SHORT EXERCISE A:
In the essay about a hypothetical environmentalist regime, what does Parameter 2 require?
SHORT EXERCISE B:
Copy word for word the part of the essay about a hypothetical environmentalist regime from "Parameter 1: be" to "of human self-image.".

EXTRACT:
Some metal message board member offers a challenge.
Assumption: we often discuss politics and this domain has its own definite views.
But we are taught democracy, capitalism and liberal civil/women’s rights together comprise “freedom,” and that anything but freedom is “bad.” So what can we do? We shrug and watch the ongoing travesty, certain we cannot with these hands and these minds do anything to reverse the course toward total destruction. After all, this path to death runs parallel with “progress” and “freedom,” which are bringing us an enlightened time, free of wars and want — or is that too illusion? We wonder, and do nothing. There is nothing we can do …or is there?
Query: if our own regime was in power, what policies would it implement?
Parameter 1: be an essentially environmentalist regime.
Parameter 2: avoid extreme measures to attain radical goals.
Solution: create a radical social reconstruction of human self-image.
If this reconstruction were directly made policy, it would constitute an extreme measure. Citizen, understand you are a delusional primate or get tasered in the face. This is a breach of parameter 2. Instead, we would need policy change directed at the cause of human self-image today that undermines our naturalist and traditionalist goals.
For the individual, early in life we explain to them they are human beings, not beautiful butterflies. Just human. They are going to make big mistakes. The important part is not to find all sorts of ways to feel better after failure, but instead to learn. By learning, similar to evolution, error is weeded out so that what works prevails.
For groups, self-expression has been dumbed down to its simplest form. Where in the past, body art would symbolize real meaning, today piercings are personality accessories marketed everywhere like any other consumer product.
In the past, a high seas sailor might have gotten piercings or tattoos after completion of a particularly memorable journey that might have been harrowing or otherwise extraordinary.
Other body art might serve as a lifelong mark of affiliation with some organization. Branding might have been used to indicate those in society who have been marked for disdain like a criminal or slave.

GIVEN MATERIAL:
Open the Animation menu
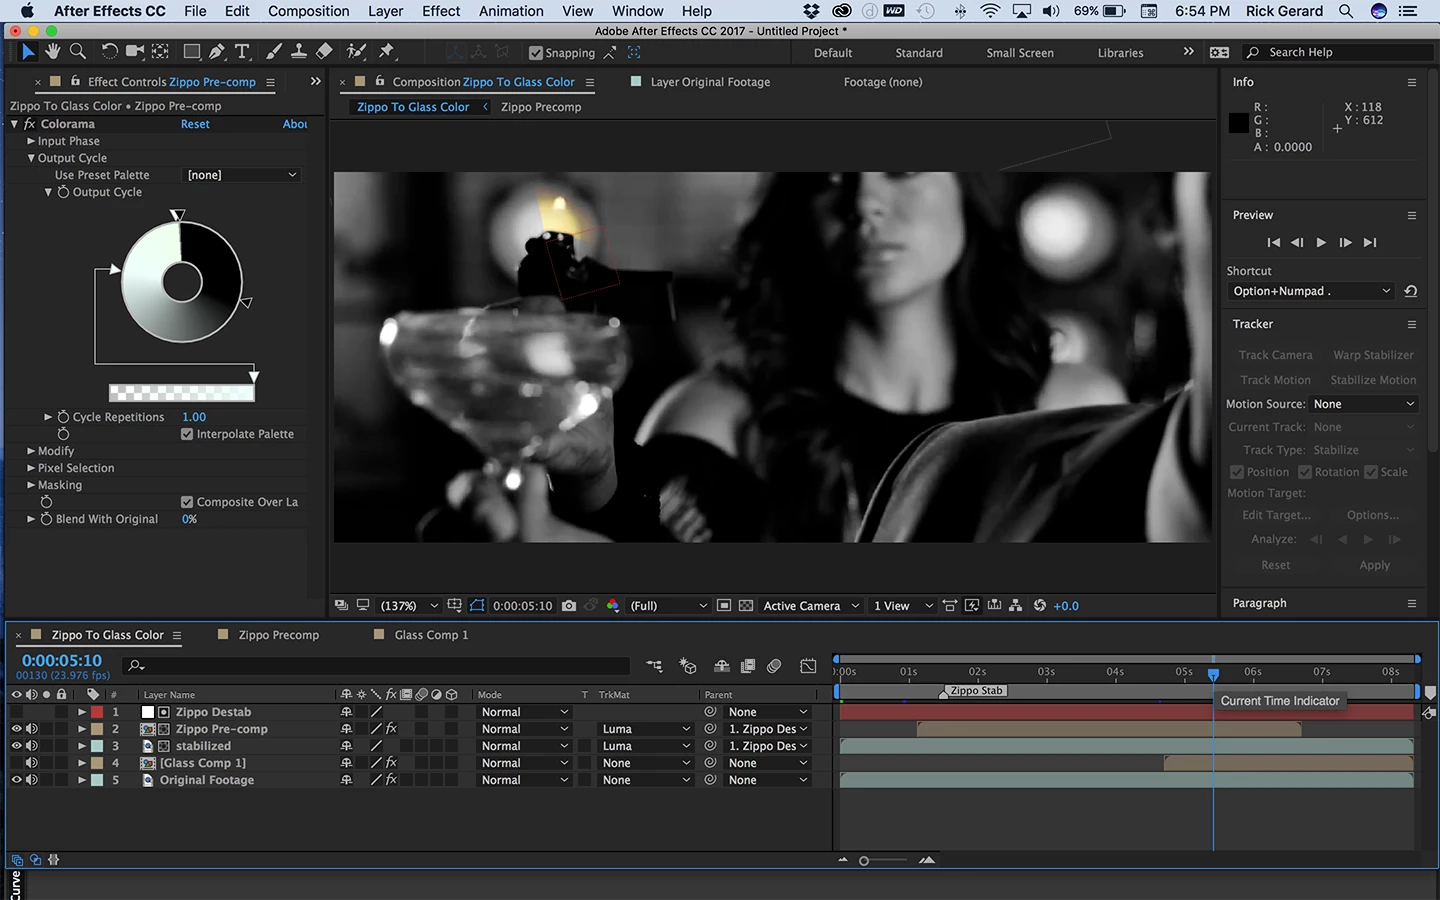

TASK OUTPUT A:
Avoiding extreme measures to attain radical goals.

TASK OUTPUT B:
Parameter 1: be an essentially environmentalist regime.
Parameter 2: avoid extreme measures to attain radical goals.
Solution: create a radical social reconstruction of human self-image.